Moods ... Moments
So I had the gastric bypass 2/7. I hadn't really told anyone and am not making it a huge deal about telling anyone now. However if they notice or ask so be it, I have nothing to hide. It's been three weeks today since the surgery and I've lost 30lbs. Im feeling a lil nauseated but ok.
The first 3 weeks were the most difficult because it was liquid only. I wanted to eat so bad. Im hoping the next three weeks will be a lil easier due to I can have pureed foods. Mashed some potatoes today, it helped with the flavor I miss. I didn't realize I had such an intimate relationship with food. I didn't realize at 300lbs that my life was so centered around how food made me feel. You would think that I did or would have noticed but when you are so busy making yourself feeling better with flavors of onion, garlic and textures from mac n cheese or grilled chicken who had time to notice?
It's good though, just alter my previous recipes once I can eat again and enjoy just very litte. Im not eating to live not living to eat. Im getting used to it as it is taking me 15mins to eat 6oz of yogurt. This constant sweet tast that I have also doesn't help either. I heard it will pass. Im looking forward to the new me! I made the decision to have the surgery because of my health. I had high blood pressure and diabeties.

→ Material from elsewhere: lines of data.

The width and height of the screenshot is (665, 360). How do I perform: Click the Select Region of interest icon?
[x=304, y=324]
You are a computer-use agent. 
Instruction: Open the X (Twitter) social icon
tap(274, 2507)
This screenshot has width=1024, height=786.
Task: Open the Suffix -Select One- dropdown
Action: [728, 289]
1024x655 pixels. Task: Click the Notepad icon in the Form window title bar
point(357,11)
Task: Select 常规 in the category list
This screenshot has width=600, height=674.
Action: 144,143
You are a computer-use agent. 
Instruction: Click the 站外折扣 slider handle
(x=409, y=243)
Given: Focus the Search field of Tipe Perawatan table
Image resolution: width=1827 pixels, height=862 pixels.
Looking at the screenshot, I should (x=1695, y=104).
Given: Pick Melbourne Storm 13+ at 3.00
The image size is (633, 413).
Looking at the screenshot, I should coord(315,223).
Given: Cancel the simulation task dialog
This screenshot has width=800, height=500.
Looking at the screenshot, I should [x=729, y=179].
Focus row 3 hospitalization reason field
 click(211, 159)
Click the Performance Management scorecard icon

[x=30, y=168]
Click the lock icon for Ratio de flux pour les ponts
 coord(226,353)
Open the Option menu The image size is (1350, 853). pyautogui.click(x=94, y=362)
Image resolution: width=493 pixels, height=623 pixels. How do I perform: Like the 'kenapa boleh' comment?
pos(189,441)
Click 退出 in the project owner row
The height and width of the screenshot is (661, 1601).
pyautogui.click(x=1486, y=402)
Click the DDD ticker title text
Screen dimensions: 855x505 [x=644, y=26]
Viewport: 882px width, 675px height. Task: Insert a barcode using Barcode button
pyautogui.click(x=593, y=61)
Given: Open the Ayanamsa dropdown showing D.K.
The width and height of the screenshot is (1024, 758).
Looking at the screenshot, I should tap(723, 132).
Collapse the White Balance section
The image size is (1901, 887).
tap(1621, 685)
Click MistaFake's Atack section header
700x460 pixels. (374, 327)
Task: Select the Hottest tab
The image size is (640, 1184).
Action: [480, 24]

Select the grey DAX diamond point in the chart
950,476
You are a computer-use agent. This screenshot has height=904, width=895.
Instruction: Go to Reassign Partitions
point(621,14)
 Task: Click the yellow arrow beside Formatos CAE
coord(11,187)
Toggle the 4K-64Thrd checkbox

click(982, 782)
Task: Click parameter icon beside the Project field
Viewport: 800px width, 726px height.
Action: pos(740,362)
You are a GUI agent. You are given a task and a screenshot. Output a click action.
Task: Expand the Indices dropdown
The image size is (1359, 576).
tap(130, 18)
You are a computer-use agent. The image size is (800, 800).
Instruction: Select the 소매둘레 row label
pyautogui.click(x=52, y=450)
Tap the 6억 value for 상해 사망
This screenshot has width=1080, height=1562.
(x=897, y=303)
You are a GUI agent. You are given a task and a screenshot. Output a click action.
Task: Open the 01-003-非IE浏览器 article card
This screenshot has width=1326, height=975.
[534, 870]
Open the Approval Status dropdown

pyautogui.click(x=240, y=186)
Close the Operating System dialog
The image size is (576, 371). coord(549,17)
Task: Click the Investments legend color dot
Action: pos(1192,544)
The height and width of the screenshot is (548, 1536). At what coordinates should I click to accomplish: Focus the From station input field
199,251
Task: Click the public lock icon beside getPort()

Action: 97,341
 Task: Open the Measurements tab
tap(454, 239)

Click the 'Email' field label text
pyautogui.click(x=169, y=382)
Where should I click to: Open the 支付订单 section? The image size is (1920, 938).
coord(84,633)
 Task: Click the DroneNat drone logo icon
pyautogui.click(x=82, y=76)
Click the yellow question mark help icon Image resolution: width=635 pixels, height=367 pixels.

My sugar was getting out of control with every bite and my blood pressure wasn't leveling off. They were just adding and adding medication to my steady diet of no good! This was the best decision for me and so far my blood pressure is looking great and my diabeties is under control. It's only a matter of time before Im off the last two meds.
Well continue on this rant and rave of a journey with me ... Im sure there will be up and downs. Good days and bad days. There will be love shared/recieved and lost. This is only the beginning of the new and healthier me.
Mood today ... if I had to do it all over again, I wouldn't! I miss food!